A PyTorch implementation of Searching for Mathematical Formulas Based on Graph Representation Learning (CICM 2021).

Abstract

Significant advances have been witnessed in the area of representation learning. Recently, there have been some attempts of applying representation learning methods on mathematical formula retrieval. We introduce a new formula embedding model based on a kind of graph representation generated from hierarchical representation for mathematical formula. Such a representation characterizes structural features in a compact form by merging the same part of a mathematical formula. Following the approach of graph self-supervised learning, we pre-train Graph Neural Networks at the level of individual nodes to learn local representations and then produce a global representation for the entire graph. In this way, formulas can be embedded into a low-dimensional vector space, which allows efficient nearest neighbor search using cosine similarity. We use 579,628 formulas extracted from Wikipedia Corpus provided by NTCIR-12 Wikipedia Formula Browsing Task to train our model, leading to competitive results for full relevance on the task.
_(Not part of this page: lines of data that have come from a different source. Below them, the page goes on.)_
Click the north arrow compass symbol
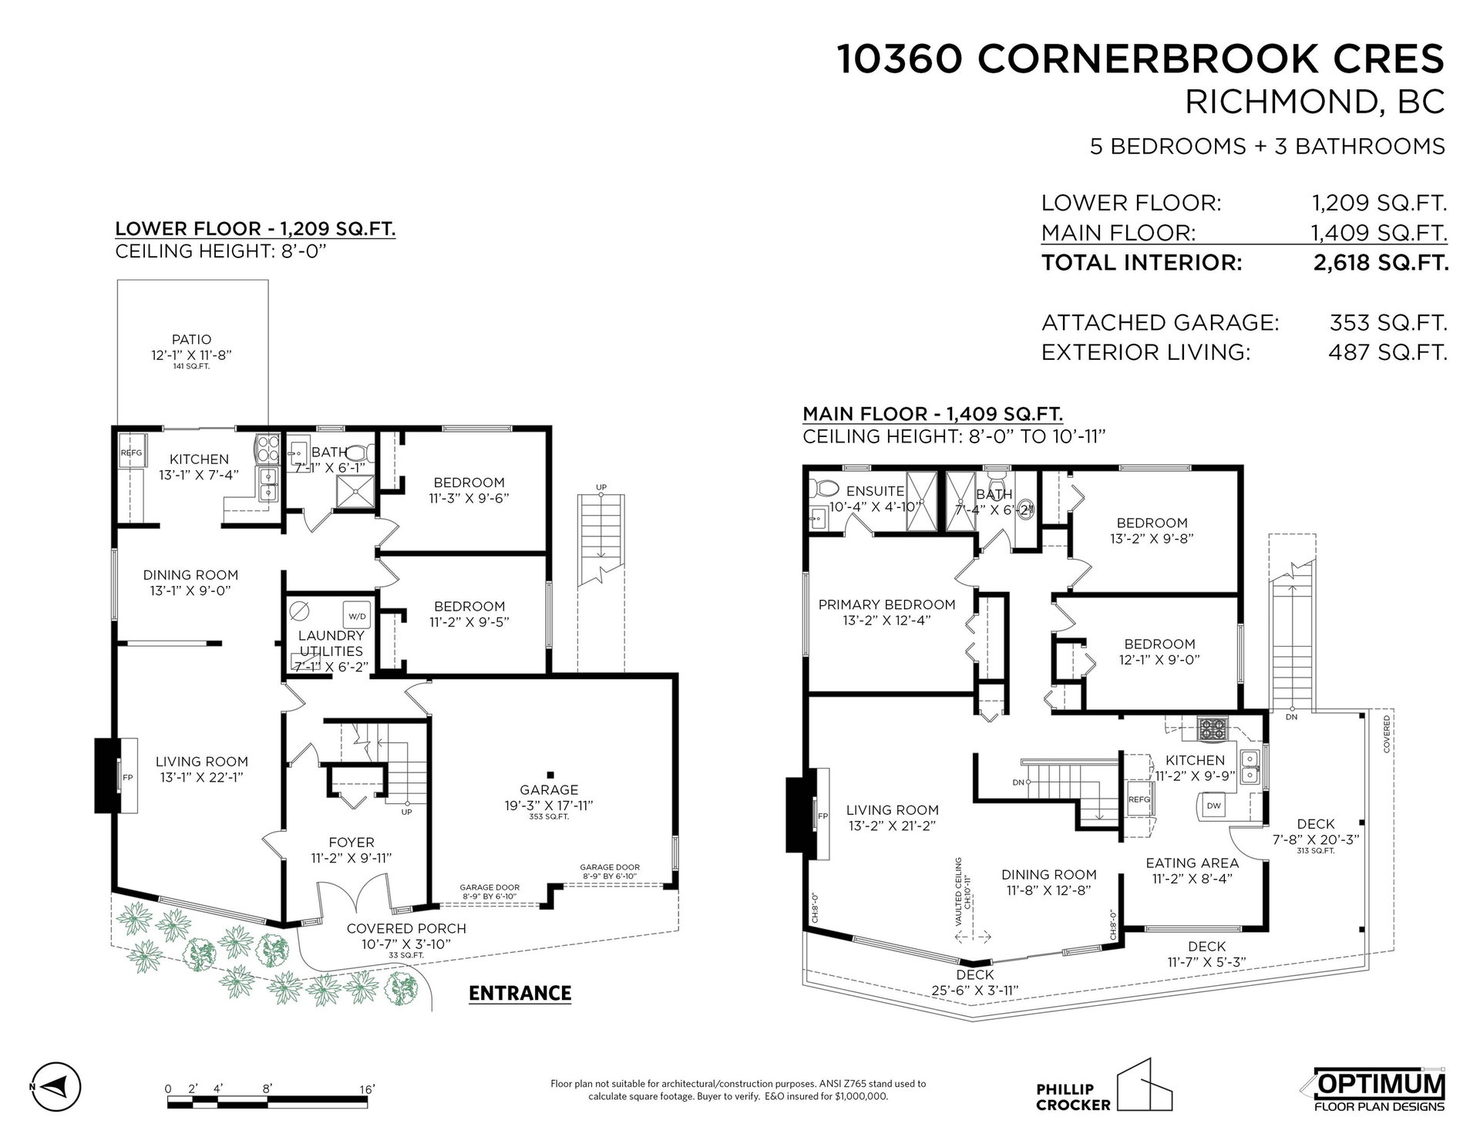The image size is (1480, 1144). tap(55, 1086)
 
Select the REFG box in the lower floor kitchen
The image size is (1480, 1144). tap(131, 453)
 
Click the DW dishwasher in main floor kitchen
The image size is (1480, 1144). tap(1213, 806)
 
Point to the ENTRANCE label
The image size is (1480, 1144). tap(520, 993)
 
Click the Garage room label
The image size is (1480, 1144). tap(549, 789)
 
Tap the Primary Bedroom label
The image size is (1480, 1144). tap(886, 604)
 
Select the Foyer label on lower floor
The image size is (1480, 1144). tap(352, 843)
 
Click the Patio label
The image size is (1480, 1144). tap(192, 339)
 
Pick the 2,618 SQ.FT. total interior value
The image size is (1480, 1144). tap(1381, 263)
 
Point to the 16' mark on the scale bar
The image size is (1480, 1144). tap(367, 1088)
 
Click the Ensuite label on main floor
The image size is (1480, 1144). tap(875, 491)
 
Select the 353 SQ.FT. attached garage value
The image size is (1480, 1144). tap(1388, 322)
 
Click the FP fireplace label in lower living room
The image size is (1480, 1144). tap(127, 777)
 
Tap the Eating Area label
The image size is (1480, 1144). tap(1192, 863)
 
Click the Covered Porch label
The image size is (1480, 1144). tap(406, 928)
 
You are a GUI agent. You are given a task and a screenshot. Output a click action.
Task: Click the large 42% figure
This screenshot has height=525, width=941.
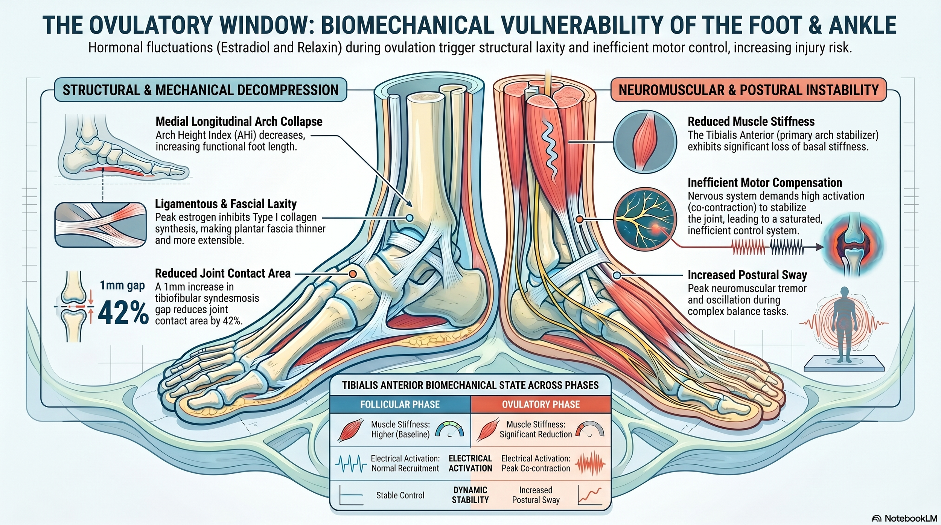pyautogui.click(x=123, y=313)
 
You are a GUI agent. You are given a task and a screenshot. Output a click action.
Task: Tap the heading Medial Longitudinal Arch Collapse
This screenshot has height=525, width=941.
pyautogui.click(x=239, y=122)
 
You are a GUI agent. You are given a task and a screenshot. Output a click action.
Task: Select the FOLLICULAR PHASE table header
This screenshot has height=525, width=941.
pyautogui.click(x=400, y=404)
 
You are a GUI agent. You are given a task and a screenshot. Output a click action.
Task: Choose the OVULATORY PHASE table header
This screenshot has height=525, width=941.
pyautogui.click(x=541, y=404)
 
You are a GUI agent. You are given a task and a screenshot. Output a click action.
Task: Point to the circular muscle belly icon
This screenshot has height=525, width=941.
pyautogui.click(x=645, y=142)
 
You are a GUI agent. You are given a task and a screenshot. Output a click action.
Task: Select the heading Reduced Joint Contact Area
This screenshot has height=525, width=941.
pyautogui.click(x=222, y=273)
Experiments with a preliminary implementation of the embedding model illustrate the feasibility and capability of graph representation learning in capturing structural similarities of mathematical formulas.

Requirements

The codebase is implemented in Python 3.8.8. package versions used for development are just below.

torch             1.7.1
torch_geometric   1.6.3
torch_scatter     2.0.6
networkx          2.5
numpy             1.19.2

Dataset

We use Wikipedia Corpus provided by NTCIR-12 Wikipedia Formula Browsing Task to train and evaluate our embedding model. data_process.py first extracts formulas from html files contained in Wikipedia Corpus and converts each formula to a string indicating a tree structure. Then each string is converted to a dictionary indicating a graph structure where keys and values are both indexes of vertices in the graph. The last step of getting the data ready is convert each graph to an instance of torch_geometric.data.Data in Pytorch Geometric. We can create different datasets due to choosing different discarding thresholds for node labels. The node labels corresponded to the discarding threshold of 0, 5, 10 can be found in w2c directory.

Running

After getting the dataset ready, just run pretrain.py in the shell to train a model and the trained model will be saved in the model directory. Then graph_rep.py is used to generate dense vectors for all graphs (i.e. formulas). Finally, retrieval.py computes the cosine similarity between each query and each formula in the dataset, and returns a txt file containing the top k results. To evaluate the results, just use trec_eval tool with the judge file of NTCIR-12 task located in evaluation directory.